Bela Guttmann fue un exitoso entrenador húngaro nacido en Budapest en 1900. Fue jugador de fútbol profesional entre 1919 y 1932 llegando a participar en los JJOO de 1924 representando a la selección húngara. En unos tiempos en los que el fútbol profesional todavía estaba en sus inicios, tuvo una carrera como futbolista muy modesta, nada que ver con lo que luego haría como entrenador.
Desarrolló una amplia carrera como técnico a lo largo y ancho del planeta.Entre 1933 y 1974, dirigió en Hungría, Rumania, Italia, Brasil, Argentina, Chipre, Uruguay, Grecia, Austria o Suiza entre muchos sitios pero fue en Portugal donde alcanzó la gloria, más en concreto dirigiendo a uno de los grandes del fútbol luso, el Benfica, previo paso por el Oporto con el que también consiguió una liga portuguesa.
En el equipo de Lisboa, contó en sus filas el mejor jugador de la historia de Portugal Eusebio, la Pantera Negra tristemente desaparecido a inicios de 2014.
Con el Benfica, logró ganar dos Copas de Europa de la época. La primera, la famosa final de Berna que acabó con los postes cuadrados ganada al Barcelona en 1961 y la del siguiente año en 1962, en la que le ganaron al Real Madrid.tras ganar ese campeonato, en ese verano de principios de los 60, llegó la polémica que dio lugar a la famosa maldición de Bela Guttmann.
el entrenador le lanzó un órdago a la directiva del equipo lisboeta. Pidió un aumento de sueldo que acabó con una tensa polémica y una agria discusión. Esto, provocó la destitución del técnico que había logrado llevar al Benfica a lo más alto del fútbol europeo.

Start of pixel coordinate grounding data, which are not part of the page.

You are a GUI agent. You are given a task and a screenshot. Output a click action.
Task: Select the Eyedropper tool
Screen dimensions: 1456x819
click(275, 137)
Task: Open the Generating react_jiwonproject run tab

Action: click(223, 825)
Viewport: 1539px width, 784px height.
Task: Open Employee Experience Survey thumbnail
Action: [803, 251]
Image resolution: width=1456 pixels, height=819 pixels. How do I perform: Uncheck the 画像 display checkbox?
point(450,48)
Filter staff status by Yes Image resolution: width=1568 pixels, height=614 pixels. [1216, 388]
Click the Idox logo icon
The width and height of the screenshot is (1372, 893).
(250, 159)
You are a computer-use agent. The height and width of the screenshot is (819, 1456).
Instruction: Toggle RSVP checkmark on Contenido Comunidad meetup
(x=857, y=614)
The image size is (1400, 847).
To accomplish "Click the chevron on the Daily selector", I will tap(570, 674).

El entrenador, despechado e indignado soltó las palabras que más de medio siglo después siguen atormentado a la entidad de Lisboa. Sin mi, el Benfica no ganará una copa europea en 100 años o más. La verdad es que la cosa no podía ir más en serio después de aquellas palabras de 1962 que a muchos hasta el dia de hoy les suena en su cabeza.
El Benfica ha jugado ocho finales europeas desde 1962 y ha perdido las ocho. Cinco de la vieja Copa de Europa (1963,65,68,88 y 90) y dos de UEFA/ Europa League (1983, 2013 y 2014). para más la última contra el Sevilla en los penaltis y sin perder un partido en todo el torneo, la penúltima en el último minuto y de la manera más dolorosa. La cosa se la toman tan en serio por tierras portuguesas que cuentan que el mítico Eusebio fue en más de una ocasión a visitar la tumba del que fue su entrenador para pedirle perdón. Lo cierto es que quedan casi otras cinco décadas para que el plazo de la maldición expire. De momento ya son 52 años y 8 finales seguidas.
(8 derrotas en 8 finales.la maldicion de guttmann se esta cumpliendo)
fuente: colgadosporelfutbol.com
PD: y la maldicion solo fue por un aumento de sueldo.